EXERCISE DESCRIPTION
From the first line of the data through the line containing "You are a computer-use agent. Screen dimensions: 852x644", return each line exactly.

EXTRACTED RECORDS
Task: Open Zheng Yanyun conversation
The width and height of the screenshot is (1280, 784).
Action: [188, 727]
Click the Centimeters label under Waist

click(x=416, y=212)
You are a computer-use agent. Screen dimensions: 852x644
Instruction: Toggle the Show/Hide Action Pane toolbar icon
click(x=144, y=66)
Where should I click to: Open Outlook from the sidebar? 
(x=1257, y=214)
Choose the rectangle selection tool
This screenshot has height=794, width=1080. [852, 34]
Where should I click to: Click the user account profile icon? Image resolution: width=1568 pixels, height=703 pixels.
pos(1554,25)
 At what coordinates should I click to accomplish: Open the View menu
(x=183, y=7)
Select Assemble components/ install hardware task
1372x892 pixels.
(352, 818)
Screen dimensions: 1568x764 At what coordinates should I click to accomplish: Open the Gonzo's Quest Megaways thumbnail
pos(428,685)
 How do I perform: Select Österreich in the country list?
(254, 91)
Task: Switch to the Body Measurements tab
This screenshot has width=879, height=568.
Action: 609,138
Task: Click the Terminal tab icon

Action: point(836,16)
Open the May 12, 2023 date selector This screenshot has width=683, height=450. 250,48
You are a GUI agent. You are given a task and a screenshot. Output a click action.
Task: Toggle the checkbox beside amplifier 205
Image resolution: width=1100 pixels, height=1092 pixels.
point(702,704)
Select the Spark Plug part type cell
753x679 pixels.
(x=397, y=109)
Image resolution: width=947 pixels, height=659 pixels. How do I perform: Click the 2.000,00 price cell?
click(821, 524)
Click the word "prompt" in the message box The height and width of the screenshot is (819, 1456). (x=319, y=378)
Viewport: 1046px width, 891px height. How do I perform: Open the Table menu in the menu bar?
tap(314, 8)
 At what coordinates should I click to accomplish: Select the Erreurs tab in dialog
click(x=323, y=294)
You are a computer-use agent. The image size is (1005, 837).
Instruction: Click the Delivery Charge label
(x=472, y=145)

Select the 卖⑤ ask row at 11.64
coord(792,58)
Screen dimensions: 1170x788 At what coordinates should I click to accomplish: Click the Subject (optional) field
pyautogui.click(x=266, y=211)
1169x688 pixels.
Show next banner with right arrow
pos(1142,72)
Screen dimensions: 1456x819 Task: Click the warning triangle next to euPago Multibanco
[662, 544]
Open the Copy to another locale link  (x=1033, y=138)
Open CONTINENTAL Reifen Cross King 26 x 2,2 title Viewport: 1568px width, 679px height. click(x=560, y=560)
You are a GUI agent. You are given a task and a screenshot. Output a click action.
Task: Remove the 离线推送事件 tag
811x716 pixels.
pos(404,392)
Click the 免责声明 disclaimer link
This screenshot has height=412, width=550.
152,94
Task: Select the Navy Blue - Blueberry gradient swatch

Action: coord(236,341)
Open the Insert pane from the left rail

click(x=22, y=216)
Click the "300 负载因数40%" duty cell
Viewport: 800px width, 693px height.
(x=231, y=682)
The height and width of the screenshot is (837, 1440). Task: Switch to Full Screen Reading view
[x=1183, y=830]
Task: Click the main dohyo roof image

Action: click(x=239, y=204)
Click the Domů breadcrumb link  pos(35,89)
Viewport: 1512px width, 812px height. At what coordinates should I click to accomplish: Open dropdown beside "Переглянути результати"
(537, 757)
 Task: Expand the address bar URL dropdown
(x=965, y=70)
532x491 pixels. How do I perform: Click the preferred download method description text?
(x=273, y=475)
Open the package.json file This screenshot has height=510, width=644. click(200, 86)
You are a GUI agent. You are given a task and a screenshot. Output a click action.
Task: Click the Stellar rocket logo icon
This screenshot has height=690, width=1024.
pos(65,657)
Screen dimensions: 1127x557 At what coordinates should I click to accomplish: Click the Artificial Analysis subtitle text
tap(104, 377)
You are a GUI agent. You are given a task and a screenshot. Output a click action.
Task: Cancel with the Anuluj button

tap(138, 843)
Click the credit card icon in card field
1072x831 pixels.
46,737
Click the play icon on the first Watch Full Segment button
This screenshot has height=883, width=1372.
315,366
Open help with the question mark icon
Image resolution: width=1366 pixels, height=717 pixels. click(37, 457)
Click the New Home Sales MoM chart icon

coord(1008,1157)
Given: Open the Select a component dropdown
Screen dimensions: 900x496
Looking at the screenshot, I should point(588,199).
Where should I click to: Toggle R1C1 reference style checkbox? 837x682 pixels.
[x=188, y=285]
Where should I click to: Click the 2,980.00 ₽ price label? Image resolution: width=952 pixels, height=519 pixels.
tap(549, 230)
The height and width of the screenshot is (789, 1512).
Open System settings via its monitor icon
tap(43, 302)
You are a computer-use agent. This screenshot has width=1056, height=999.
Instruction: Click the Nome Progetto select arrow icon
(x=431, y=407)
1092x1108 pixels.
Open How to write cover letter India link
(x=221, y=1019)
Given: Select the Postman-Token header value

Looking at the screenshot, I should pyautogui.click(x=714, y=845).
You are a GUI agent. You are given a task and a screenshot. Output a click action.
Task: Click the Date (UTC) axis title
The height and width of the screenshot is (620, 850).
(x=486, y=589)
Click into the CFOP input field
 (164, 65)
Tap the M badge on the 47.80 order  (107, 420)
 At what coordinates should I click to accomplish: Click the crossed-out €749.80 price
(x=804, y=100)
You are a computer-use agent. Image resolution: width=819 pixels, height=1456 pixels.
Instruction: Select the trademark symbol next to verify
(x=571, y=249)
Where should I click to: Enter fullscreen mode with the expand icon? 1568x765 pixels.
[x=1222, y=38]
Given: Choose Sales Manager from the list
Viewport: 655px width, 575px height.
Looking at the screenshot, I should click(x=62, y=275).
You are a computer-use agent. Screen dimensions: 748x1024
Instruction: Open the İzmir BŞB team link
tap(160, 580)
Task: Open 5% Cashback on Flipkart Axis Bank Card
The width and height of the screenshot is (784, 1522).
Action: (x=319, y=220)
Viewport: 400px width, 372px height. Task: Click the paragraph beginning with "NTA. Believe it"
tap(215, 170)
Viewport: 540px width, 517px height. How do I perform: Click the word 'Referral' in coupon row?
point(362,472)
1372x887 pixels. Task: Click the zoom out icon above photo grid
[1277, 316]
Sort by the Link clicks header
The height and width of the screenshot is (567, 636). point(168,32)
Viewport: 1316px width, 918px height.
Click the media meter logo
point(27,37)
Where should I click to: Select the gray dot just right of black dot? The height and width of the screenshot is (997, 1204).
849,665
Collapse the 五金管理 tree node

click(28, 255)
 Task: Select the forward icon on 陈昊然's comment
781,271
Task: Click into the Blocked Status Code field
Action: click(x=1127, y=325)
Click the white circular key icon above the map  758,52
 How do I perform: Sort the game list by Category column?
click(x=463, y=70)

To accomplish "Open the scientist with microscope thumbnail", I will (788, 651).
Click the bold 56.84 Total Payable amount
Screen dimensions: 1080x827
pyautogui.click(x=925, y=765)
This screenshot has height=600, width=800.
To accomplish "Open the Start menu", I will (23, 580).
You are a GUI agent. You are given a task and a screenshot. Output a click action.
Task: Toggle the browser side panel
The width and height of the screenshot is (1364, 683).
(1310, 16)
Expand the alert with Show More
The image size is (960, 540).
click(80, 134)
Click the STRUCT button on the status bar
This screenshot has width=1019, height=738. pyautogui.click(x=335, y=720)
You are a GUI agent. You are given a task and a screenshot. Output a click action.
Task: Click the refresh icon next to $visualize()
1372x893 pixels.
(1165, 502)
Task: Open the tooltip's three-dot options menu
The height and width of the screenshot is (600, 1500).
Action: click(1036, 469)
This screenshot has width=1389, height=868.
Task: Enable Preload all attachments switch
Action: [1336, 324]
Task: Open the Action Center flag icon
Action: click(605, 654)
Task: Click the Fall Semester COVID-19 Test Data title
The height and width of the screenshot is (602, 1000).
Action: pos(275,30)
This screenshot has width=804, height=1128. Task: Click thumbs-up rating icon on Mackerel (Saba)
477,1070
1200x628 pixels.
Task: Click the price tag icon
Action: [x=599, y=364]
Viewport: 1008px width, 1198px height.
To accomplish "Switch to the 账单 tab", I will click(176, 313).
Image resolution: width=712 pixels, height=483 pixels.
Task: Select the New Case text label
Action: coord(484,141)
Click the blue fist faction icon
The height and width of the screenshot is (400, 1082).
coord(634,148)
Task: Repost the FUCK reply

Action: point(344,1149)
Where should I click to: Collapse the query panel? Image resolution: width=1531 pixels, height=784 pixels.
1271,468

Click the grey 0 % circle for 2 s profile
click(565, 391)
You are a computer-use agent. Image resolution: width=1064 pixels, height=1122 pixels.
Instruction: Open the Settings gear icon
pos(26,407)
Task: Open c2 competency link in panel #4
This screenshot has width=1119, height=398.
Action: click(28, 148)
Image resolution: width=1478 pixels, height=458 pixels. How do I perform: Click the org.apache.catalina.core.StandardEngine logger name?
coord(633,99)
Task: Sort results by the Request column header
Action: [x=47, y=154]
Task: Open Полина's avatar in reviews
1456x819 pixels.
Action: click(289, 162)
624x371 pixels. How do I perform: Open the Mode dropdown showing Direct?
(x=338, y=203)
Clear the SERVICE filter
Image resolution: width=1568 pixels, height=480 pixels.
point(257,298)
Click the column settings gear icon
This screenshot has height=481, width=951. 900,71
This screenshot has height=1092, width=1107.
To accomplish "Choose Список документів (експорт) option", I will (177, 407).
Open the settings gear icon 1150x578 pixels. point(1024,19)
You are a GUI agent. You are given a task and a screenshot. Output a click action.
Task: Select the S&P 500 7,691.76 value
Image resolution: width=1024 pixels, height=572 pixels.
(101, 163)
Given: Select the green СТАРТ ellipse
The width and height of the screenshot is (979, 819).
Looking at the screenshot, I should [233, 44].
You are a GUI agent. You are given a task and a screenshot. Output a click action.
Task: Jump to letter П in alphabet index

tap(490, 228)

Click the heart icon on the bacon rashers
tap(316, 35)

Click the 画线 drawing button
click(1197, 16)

EXERCISE RESPONSE
Task: Open Zheng Yanyun conversation
The width and height of the screenshot is (1280, 784).
Action: [188, 727]
Click the Centimeters label under Waist

click(x=416, y=212)
You are a computer-use agent. Screen dimensions: 852x644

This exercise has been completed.